**The data**
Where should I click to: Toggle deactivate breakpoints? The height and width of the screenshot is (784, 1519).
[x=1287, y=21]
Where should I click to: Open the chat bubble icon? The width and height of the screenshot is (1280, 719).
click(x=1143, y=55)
...
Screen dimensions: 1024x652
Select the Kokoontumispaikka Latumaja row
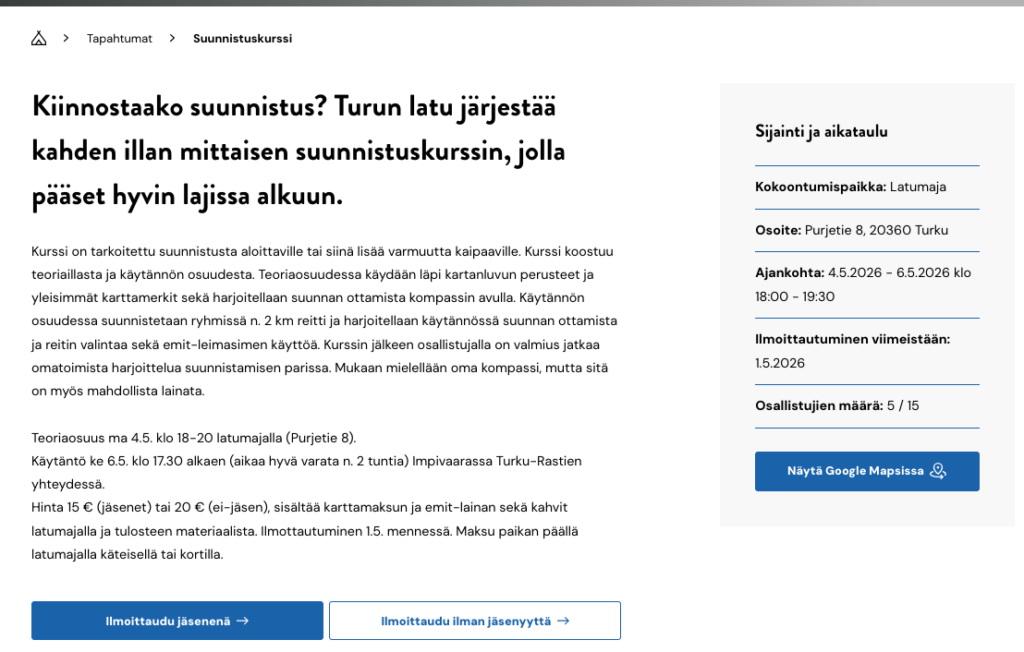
--
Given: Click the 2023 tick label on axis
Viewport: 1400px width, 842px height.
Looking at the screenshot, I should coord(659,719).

**Task details**
Looking at the data above, write out exactly the lines that start at the one containing "Screen dimensions: 1024x652" and end at the one containing "Select the Kokoontumispaikka Latumaja row"; include both and nothing beyond.

**Solution to this task**
Screen dimensions: 1024x652
Select the Kokoontumispaikka Latumaja row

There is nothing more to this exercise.